* [Ausgewählter Auszug]
────────
Munaf al-Saedi: Können Sie uns erklären, was genau Sie mit “Revolution gegen eine patriarchalische Gesellschaft” meinen?

Abdul-Ali: Es ist eine Revolution gegen patriarchalische Normen in unserem Land und die Traditionen, die Frauen ihre grundlegenden Rechte aberkennen. Traditionen, die sie veranlassen, wie Maschinen zu leben, deren einzige Funktion es ist, zu gebären und den Haushalt zu machen. Es ist eine Revolution, die Frauen aufmerksam machen soll auf ihre Rechte und die ihnen hilft, sich zu informieren. Die Kampagne soll Frauen ermutigen, zu lesen und sich selbst etwas beizubringen.

Munaf al-Saedi: Warum tun Sie das?

Abdul-Ali: Ich startete diese Facebook-Kampagne wegen der Unterdrückung, der Frauen ausgesetzt sind seit die Stammestraditionen im Irak wiederbelebt wurden [nachdem die US-Invasion 2003 das Regime des damaligen Präsidenten Saddam Hussein beendete]. Auch die Ausmaße von Gewalt, Diskriminierung sowie verbaler und sexueller Belästigung haben sich verschlimmert.
────────
* [Extrahierte Angaben]
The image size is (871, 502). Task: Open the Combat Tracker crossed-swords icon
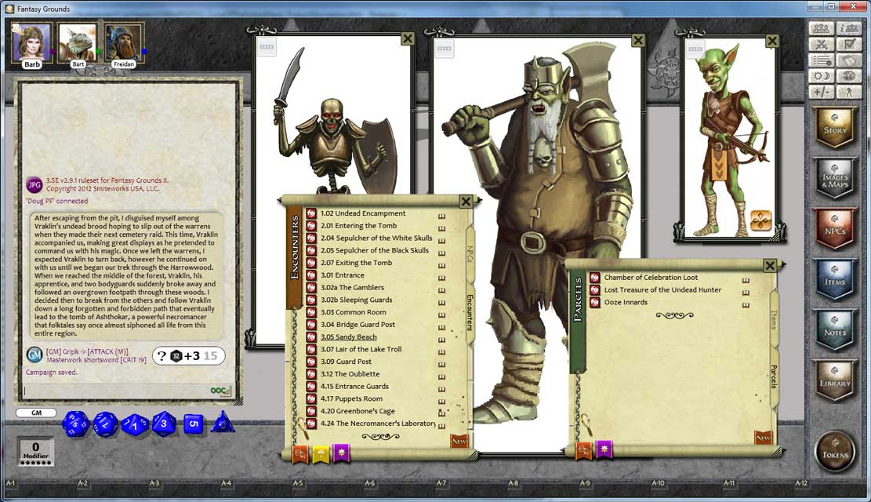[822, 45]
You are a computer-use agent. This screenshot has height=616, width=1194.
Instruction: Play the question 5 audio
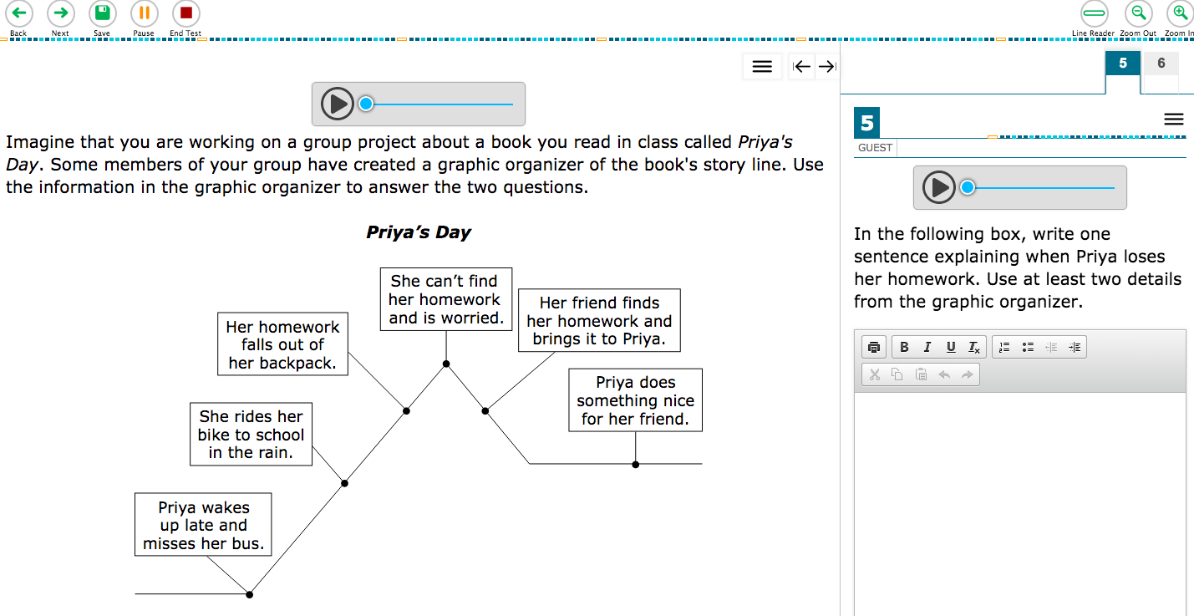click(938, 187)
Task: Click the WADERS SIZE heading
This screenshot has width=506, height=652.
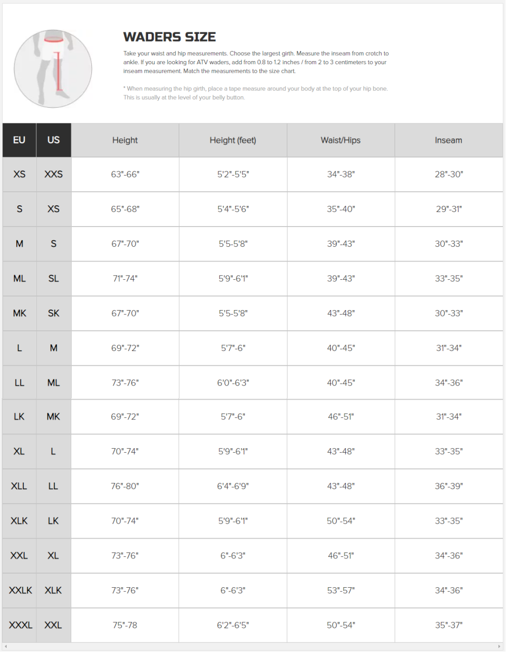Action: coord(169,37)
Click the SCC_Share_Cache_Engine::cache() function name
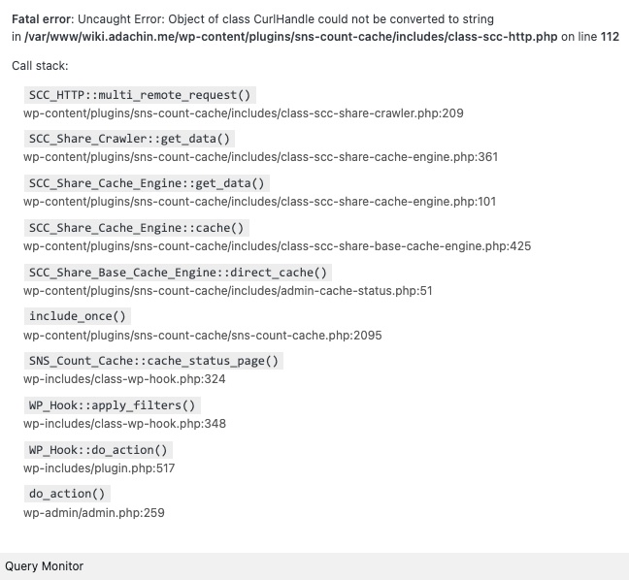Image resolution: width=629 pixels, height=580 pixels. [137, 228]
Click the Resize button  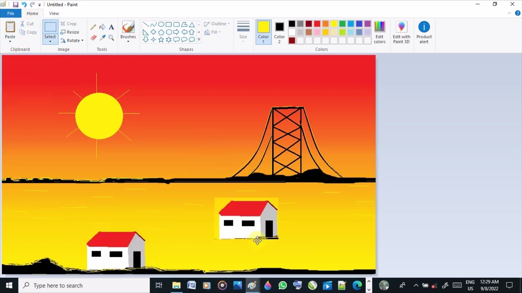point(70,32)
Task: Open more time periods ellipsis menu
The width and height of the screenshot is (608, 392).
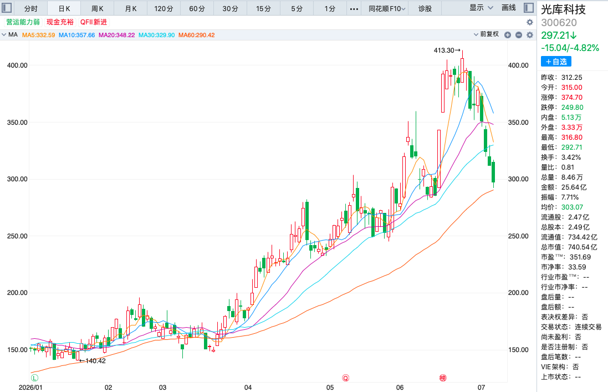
────────
* [Aufgabe 1]
Wozu soll die Kampagne Frauen laut dem Auszug ermutigen?
* [Aufgabe 2]
Gib den Abschnitt des Auszugs wörtlich wieder, der mit den Worten „Abdul-Ali: Es ist“ beginnt und mit „haben sich verschlimmert.“ endet.
Die Auflistung steht in keinem Zusammenhang mit dem Auszug.

* [Lösung 1]
Zu lesen und sich selbst etwas beizubringen.

* [Lösung 2]
Abdul-Ali: Es ist eine Revolution gegen patriarchalische Normen in unserem Land und die Traditionen, die Frauen ihre grundlegenden Rechte aberkennen. Traditionen, die sie veranlassen, wie Maschinen zu leben, deren einzige Funktion es ist, zu gebären und den Haushalt zu machen. Es ist eine Revolution, die Frauen aufmerksam machen soll auf ihre Rechte und die ihnen hilft, sich zu informieren. Die Kampagne soll Frauen ermutigen, zu lesen und sich selbst etwas beizubringen.

Munaf al-Saedi: Warum tun Sie das?

Abdul-Ali: Ich startete diese Facebook-Kampagne wegen der Unterdrückung, der Frauen ausgesetzt sind seit die Stammestraditionen im Irak wiederbelebt wurden [nachdem die US-Invasion 2003 das Regime des damaligen Präsidenten Saddam Hussein beendete]. Auch die Ausmaße von Gewalt, Diskriminierung sowie verbaler und sexueller Belästigung haben sich verschlimmert.